::: Provided data

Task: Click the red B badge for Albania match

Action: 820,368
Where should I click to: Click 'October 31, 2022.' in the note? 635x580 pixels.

::::::
::: Provided data

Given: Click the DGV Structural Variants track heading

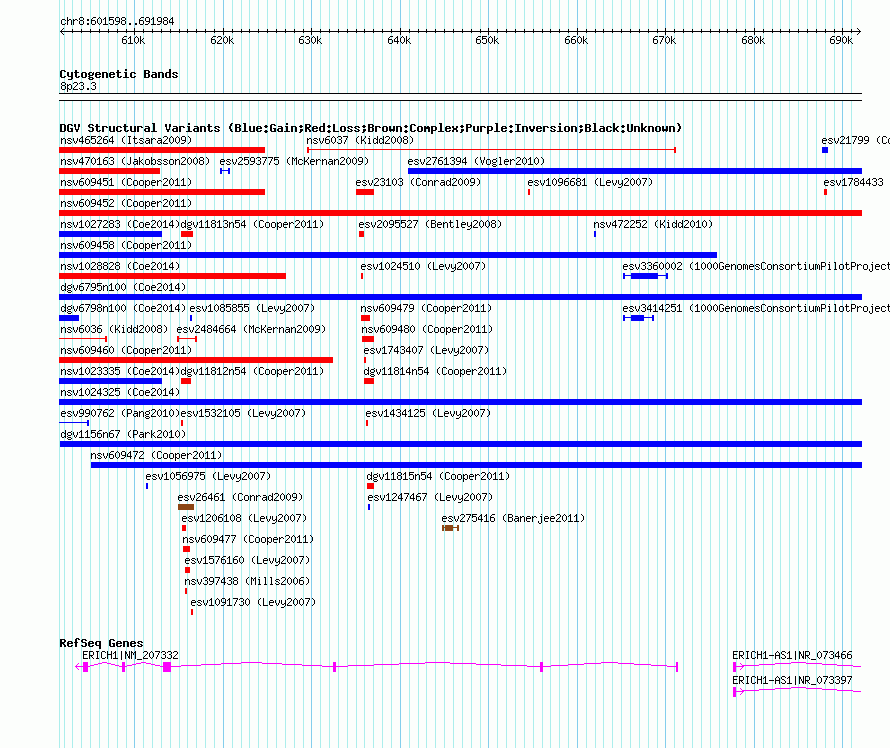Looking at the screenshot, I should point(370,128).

::::::
::: Provided data

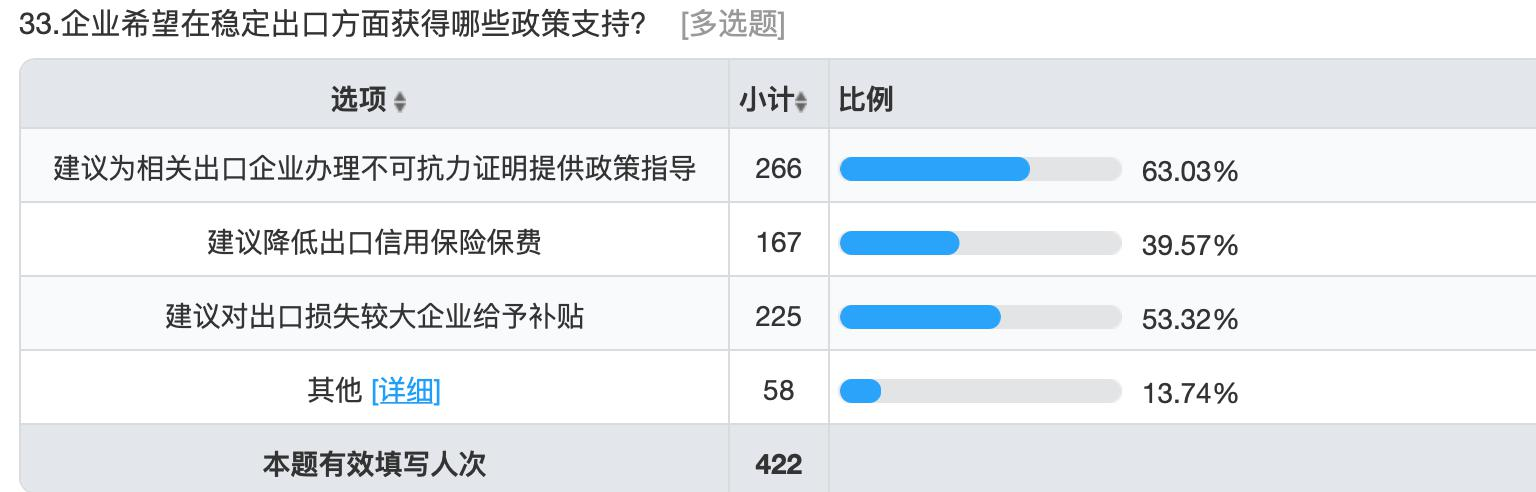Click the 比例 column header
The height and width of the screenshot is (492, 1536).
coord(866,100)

::::::

# [To do]
Taking the lines above, repeat exactly those from the line that contains "Task: Click the red B badge for Albania match" through the line that contains "Where should I", and both of those lines as well. Include nothing else.

# [Problem solution]
Task: Click the red B badge for Albania match

Action: 820,368
Where should I click to: Click 'October 31, 2022.' in the note? 635x580 pixels.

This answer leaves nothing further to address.